** Brief **
Nothing but the lines from the one containing "Screen dimensions: 1123x1064" through the end of the entries below should be set down, each exactly as written.

::::::

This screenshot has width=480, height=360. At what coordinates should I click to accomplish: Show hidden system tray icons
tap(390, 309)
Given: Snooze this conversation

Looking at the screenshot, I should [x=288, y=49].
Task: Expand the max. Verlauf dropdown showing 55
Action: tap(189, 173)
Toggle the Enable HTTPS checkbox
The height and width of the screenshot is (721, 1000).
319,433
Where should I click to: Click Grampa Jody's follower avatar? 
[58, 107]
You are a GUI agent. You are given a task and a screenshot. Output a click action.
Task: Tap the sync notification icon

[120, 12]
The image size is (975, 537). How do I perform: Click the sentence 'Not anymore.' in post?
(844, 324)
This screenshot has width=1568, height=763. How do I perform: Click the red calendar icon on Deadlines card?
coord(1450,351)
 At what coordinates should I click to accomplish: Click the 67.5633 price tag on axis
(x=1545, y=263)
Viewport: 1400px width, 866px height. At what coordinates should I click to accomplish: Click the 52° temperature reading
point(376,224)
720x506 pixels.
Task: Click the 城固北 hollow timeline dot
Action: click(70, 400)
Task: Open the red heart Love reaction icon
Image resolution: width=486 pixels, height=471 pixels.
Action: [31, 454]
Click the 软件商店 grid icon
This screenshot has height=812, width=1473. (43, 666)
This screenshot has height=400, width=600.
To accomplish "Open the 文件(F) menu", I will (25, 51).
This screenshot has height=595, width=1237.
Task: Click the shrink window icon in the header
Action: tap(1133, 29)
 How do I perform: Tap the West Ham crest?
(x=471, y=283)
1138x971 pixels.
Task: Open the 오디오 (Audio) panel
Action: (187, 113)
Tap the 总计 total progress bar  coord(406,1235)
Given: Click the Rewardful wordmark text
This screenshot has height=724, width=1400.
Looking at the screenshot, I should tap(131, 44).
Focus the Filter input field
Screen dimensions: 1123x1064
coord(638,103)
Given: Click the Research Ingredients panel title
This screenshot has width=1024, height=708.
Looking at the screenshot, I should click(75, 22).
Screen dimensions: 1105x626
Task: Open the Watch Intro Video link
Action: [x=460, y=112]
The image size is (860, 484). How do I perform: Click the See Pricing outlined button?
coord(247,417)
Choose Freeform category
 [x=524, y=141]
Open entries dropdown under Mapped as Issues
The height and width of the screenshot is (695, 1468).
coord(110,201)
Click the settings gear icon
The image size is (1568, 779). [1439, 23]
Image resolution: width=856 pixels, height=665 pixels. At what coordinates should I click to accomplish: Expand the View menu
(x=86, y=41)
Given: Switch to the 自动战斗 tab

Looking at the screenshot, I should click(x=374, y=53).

::::::

** Exercise response **
Screen dimensions: 1123x1064
coord(638,103)
Given: Click the Research Ingredients panel title
This screenshot has width=1024, height=708.
Looking at the screenshot, I should click(75, 22).
Screen dimensions: 1105x626
Task: Open the Watch Intro Video link
Action: [x=460, y=112]
The image size is (860, 484). How do I perform: Click the See Pricing outlined button?
coord(247,417)
Choose Freeform category
 [x=524, y=141]
Open entries dropdown under Mapped as Issues
The height and width of the screenshot is (695, 1468).
coord(110,201)
Click the settings gear icon
The image size is (1568, 779). [1439, 23]
Image resolution: width=856 pixels, height=665 pixels. At what coordinates should I click to accomplish: Expand the View menu
(x=86, y=41)
Given: Switch to the 自动战斗 tab

Looking at the screenshot, I should click(x=374, y=53).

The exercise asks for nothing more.